The cluster-agent runs as a Pod inside your Kubernetes cluster. It:

  1. Connects to your Watchgrid server via the WireGuard VPN
  2. Collects node health, pod counts, CPU/memory metrics
  3. Sends heartbeats with cluster status every few seconds
  4. Appears in the Watchgrid Dashboard alongside regular devices

Adding a Cluster

  1. Go to the Clusters page
  2. Click + Add Cluster
  3. Enter a cluster name (alphanumeric characters, max 63)
  4. Click Generate Manifest
  5. A Kubernetes YAML manifest is generated specifically for your cluster
  6. Click Copy to Clipboard
  7. Apply the manifest to your cluster:
kubectl apply -f watchgrid-cluster-agent.yaml

The modal shows step-by-step instructions for applying the manifest.
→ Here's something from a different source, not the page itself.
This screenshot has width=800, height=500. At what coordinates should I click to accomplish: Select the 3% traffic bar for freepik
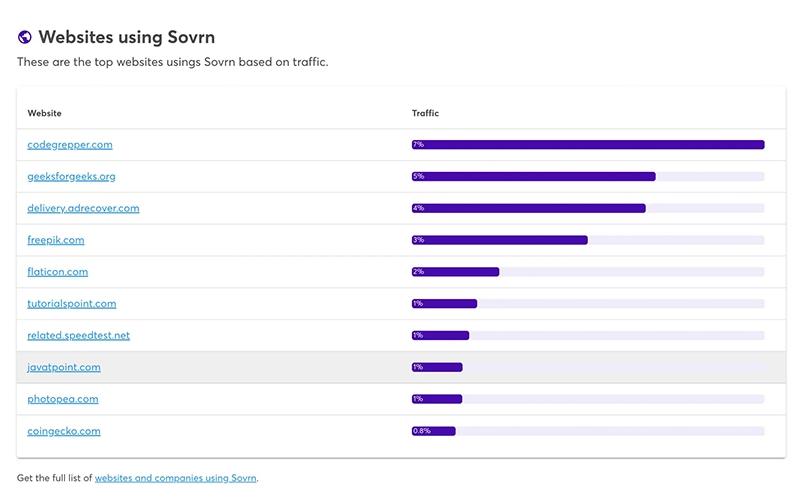pyautogui.click(x=499, y=240)
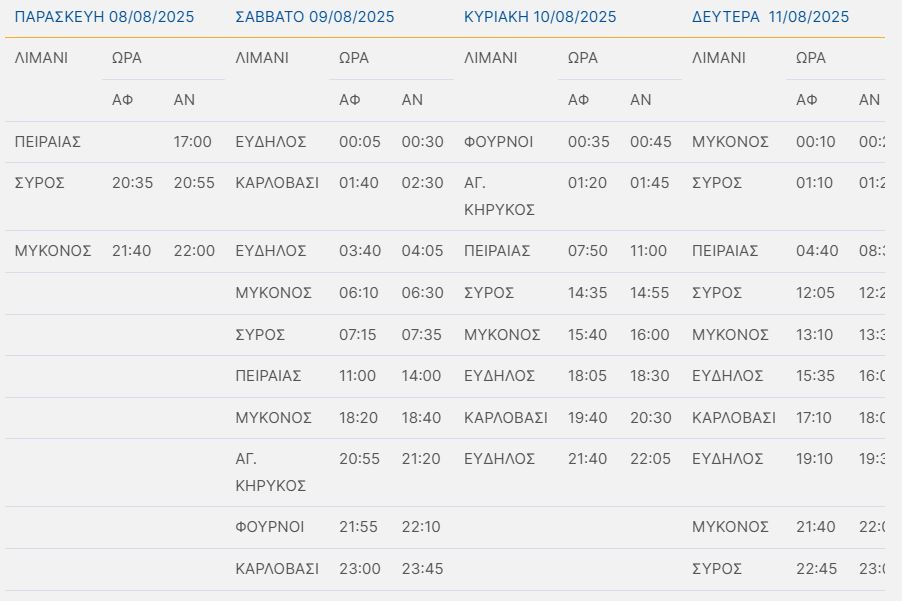Click the ΔΕΥΤΕΡΑ 11/08/2025 date heading
This screenshot has width=902, height=601.
[x=770, y=17]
The cluster-agent Pod will start, connect to your Watchgrid server, and begin reporting.


Cluster List

The Clusters page shows all connected clusters as expandable cards:

Card Header

  • Status indicator — green (online) or red (offline)
  • Cluster hostname and device ID
  • Kubernetes metadata — distribution, version, node count, pod count

Expanded Details

Click a cluster card to expand it and see:

Nodes Table

Column Description
Name Node hostname
Role control-plane, worker, etc.
Status Ready or NotReady
Version Kubernetes version
CPU% Current CPU utilization
Mem% Current memory utilization
Pods Number of pods on this node

Pods by Namespace

A breakdown of pods per namespace showing:

  • Running count
  • Pending count
  • Failed count
  • Total count

Additional Info

  • List of all namespaces as tag chips
  • VPN IP — the cluster-agent's WireGuard address
  • Last seen timestamp

Supported Distributions

The cluster-agent works with any Kubernetes distribution:

  • K3s — lightweight, common on edge devices
  • Talos — immutable Kubernetes OS
  • RKE2 — Rancher's hardened distribution
  • EKS — Amazon Elastic Kubernetes Service
  • GKE — Google Kubernetes Engine
  • AKS — Azure Kubernetes Service
  • kubeadm clusters
  • Any conformant Kubernetes cluster

The agent uses the standard Kubernetes API via client-go and metrics-server for resource usage.